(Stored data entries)
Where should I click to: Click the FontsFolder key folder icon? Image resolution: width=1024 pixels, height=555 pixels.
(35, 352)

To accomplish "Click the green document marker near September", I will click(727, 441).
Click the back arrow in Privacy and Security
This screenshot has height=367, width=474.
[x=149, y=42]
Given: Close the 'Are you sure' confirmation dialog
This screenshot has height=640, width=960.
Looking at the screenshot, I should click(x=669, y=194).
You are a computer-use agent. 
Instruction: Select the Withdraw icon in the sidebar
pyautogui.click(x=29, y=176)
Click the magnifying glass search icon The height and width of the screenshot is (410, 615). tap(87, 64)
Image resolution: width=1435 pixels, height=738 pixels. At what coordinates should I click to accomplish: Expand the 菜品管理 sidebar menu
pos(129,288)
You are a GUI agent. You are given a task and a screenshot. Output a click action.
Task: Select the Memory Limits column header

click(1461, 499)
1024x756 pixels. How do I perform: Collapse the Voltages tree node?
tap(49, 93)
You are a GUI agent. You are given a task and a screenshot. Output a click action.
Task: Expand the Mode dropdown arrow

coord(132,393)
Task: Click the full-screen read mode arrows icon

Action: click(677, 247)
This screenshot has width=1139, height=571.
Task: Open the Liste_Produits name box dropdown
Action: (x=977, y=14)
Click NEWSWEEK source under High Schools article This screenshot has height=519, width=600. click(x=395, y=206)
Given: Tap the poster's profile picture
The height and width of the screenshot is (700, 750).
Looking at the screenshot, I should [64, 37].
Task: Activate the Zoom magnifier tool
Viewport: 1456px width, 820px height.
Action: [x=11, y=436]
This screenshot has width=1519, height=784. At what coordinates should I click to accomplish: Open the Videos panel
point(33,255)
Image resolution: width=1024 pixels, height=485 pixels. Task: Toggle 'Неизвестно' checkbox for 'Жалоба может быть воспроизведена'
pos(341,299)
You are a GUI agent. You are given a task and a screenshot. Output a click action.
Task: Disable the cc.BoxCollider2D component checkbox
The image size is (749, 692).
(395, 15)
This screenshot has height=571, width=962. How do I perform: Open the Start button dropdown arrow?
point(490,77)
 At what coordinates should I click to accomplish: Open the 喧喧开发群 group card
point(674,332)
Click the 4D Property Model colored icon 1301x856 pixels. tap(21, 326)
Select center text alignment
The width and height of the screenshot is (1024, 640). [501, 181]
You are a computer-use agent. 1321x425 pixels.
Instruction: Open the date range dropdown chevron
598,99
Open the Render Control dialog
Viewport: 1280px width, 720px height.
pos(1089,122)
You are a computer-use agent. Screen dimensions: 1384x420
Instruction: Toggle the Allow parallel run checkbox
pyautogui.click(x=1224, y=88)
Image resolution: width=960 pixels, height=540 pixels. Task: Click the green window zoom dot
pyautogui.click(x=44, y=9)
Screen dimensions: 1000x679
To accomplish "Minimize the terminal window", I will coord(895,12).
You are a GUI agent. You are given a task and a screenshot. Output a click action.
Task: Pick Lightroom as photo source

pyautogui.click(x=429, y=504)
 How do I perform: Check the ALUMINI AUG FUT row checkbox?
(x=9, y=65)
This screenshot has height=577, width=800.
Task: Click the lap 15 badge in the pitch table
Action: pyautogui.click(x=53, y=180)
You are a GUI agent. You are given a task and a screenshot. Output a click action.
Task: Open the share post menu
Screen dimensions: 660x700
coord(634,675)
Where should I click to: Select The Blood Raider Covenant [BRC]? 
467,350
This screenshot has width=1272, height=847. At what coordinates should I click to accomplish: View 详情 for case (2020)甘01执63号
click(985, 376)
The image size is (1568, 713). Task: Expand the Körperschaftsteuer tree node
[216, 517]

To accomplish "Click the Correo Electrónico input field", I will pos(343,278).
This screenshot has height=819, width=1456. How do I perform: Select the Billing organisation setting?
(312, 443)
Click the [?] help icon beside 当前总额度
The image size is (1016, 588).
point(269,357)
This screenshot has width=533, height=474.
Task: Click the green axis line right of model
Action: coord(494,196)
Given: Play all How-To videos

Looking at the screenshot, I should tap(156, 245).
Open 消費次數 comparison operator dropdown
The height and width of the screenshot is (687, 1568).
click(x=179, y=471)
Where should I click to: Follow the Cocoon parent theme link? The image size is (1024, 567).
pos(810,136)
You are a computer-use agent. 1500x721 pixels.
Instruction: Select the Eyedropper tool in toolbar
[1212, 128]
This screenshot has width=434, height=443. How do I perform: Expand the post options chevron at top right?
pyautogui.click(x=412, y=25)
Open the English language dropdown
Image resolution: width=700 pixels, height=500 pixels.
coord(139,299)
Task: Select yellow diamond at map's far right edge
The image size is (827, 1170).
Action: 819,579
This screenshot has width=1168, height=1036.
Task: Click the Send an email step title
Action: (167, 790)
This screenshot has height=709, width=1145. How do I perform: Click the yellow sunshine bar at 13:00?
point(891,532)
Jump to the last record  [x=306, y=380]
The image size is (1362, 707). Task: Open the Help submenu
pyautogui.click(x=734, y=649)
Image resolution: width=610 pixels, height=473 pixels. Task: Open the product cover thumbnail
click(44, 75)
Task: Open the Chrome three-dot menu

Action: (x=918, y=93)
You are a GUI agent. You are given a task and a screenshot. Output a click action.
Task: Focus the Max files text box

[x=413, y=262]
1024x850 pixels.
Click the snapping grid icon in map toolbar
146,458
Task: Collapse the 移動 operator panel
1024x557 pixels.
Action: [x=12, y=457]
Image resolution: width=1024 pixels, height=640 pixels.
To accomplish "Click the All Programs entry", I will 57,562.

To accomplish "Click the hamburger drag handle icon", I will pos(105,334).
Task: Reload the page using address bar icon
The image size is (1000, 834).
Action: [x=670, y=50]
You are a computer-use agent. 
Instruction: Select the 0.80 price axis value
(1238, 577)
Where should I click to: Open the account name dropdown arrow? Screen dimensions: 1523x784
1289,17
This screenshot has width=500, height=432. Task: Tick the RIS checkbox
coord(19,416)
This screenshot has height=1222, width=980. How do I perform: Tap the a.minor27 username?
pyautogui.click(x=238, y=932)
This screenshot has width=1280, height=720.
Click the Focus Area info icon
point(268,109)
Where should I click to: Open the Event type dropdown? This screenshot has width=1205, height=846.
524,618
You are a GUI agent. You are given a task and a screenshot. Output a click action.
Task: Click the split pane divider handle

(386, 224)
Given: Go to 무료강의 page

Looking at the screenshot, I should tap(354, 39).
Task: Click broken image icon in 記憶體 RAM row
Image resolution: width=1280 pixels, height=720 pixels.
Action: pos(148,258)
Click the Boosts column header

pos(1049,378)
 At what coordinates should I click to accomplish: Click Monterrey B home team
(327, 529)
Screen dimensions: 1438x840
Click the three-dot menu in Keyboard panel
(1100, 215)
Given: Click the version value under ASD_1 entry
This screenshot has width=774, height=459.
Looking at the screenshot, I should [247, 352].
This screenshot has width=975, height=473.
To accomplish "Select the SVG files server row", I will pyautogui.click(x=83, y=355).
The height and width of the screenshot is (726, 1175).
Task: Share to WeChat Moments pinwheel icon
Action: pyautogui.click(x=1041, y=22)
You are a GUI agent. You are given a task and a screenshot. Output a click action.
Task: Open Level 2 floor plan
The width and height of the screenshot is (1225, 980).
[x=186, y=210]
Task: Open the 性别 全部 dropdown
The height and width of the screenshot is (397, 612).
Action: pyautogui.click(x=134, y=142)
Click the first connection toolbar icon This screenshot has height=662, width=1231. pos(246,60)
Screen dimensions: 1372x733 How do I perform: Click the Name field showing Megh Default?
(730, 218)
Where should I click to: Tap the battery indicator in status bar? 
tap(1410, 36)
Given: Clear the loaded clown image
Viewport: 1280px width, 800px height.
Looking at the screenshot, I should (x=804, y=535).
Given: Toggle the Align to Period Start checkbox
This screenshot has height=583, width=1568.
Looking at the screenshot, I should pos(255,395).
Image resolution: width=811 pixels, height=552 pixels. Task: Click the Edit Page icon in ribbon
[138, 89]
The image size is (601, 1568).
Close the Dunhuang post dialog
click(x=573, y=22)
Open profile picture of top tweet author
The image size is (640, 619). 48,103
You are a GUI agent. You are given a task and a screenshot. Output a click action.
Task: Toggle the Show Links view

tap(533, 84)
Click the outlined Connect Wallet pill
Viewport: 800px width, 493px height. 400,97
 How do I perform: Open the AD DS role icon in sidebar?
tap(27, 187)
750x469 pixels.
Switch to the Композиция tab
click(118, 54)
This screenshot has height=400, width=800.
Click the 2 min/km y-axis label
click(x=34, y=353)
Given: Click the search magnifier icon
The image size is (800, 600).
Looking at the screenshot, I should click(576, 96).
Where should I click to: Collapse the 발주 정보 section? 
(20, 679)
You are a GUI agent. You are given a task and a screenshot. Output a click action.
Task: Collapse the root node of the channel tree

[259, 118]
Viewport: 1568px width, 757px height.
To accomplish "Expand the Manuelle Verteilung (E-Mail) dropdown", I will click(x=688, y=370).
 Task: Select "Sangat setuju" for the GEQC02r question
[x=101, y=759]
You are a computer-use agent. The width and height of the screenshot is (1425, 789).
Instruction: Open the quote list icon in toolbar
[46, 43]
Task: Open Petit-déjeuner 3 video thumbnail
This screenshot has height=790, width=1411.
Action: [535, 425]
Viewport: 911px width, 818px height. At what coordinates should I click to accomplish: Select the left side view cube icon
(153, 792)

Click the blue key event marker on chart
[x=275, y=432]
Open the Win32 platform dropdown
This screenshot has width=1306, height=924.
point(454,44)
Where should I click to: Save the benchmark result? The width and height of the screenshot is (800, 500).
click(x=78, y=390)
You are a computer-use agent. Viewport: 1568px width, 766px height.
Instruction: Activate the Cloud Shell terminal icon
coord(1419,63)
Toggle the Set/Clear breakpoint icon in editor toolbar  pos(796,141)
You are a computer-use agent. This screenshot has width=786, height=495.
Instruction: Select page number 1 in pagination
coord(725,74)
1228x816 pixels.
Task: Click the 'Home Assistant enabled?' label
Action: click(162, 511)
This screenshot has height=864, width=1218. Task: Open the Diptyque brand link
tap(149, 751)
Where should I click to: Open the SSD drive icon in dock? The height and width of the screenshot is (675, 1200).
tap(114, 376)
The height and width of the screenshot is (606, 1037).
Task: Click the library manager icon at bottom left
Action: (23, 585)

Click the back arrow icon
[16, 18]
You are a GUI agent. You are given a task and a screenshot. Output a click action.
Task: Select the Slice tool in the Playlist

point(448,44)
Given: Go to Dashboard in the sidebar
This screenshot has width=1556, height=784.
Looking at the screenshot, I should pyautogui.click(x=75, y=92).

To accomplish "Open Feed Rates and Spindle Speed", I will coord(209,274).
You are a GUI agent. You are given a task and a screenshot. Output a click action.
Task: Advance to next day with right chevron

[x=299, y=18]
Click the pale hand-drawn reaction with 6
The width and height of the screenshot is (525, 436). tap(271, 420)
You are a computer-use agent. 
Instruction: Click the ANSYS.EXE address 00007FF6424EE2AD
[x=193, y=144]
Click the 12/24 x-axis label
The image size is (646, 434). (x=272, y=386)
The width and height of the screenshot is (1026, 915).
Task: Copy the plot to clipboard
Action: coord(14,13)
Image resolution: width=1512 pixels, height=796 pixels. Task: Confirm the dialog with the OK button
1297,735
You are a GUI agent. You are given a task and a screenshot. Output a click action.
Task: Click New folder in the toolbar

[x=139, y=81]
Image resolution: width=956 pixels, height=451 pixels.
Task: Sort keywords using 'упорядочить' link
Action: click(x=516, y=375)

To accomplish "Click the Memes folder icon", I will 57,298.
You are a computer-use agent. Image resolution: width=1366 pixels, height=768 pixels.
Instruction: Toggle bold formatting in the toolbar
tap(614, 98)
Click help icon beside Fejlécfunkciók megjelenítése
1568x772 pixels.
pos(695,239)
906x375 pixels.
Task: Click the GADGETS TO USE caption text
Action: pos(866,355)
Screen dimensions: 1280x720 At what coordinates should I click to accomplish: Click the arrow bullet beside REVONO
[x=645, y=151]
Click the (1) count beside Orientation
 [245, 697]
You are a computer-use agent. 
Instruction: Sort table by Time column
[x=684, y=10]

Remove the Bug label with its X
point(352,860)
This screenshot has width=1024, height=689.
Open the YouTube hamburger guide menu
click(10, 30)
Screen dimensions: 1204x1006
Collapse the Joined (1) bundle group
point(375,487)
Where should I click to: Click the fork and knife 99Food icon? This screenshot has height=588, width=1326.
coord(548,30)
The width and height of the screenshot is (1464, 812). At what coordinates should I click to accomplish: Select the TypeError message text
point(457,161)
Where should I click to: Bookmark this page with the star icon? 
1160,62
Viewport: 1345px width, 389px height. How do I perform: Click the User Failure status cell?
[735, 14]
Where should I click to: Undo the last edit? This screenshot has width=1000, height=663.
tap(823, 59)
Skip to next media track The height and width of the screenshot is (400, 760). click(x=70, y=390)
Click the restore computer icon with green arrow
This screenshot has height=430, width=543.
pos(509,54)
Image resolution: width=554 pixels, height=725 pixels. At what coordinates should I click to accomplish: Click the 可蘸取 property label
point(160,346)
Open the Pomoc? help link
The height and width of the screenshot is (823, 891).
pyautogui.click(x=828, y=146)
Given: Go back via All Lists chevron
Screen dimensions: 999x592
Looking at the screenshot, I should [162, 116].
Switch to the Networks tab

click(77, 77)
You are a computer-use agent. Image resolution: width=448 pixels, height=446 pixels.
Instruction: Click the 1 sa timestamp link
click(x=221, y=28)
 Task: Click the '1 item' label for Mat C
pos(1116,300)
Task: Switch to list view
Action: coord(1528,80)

_What is expected_
Find every line above where the word "operator" occurs, and copy that line.

_Output below_
Open 消費次數 comparison operator dropdown
Task: Collapse the 移動 operator panel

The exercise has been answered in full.